- **Exercise directions**
Of the entries below, copy only those lines that contain the word "functions".

- **Extracted records**
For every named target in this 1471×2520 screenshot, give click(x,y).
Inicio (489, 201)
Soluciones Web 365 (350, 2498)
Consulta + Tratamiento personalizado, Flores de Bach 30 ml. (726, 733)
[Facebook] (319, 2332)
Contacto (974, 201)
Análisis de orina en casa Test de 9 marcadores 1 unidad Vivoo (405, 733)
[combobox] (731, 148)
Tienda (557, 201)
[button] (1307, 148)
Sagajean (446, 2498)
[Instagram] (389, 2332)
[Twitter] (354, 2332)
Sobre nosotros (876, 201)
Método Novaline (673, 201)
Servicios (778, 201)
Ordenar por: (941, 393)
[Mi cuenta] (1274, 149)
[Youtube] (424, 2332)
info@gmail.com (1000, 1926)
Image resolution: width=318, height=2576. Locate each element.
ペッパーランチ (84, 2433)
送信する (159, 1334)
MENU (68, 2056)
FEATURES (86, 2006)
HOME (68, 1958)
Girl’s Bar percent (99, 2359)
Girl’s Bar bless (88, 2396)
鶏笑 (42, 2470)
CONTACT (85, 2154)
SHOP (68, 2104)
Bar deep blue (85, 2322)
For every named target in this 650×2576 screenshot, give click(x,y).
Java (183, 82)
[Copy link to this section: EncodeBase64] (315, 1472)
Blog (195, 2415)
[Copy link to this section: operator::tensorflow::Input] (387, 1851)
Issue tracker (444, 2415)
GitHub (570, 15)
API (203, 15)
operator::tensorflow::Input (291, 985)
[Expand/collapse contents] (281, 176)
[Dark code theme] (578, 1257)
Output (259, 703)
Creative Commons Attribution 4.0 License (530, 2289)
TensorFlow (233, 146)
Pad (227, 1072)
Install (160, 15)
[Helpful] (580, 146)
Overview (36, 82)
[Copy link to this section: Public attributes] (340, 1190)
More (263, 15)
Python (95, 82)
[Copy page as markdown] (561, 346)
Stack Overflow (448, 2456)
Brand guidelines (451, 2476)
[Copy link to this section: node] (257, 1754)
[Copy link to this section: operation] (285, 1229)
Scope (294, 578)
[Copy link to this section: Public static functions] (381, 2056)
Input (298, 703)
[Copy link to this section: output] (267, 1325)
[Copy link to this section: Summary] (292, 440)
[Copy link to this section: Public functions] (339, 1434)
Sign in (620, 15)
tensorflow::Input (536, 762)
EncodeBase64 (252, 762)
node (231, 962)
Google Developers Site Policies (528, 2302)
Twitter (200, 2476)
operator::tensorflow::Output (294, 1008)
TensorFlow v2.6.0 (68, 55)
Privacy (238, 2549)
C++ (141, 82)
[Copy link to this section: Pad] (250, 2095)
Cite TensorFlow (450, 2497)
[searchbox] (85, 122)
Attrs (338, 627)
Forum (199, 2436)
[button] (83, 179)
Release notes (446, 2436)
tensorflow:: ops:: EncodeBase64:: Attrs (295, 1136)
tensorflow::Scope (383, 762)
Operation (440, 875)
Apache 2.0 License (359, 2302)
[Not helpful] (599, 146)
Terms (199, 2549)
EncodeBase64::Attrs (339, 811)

- **Response box**
[Copy link to this section: Public static functions] (381, 2056)
[Copy link to this section: Public functions] (339, 1434)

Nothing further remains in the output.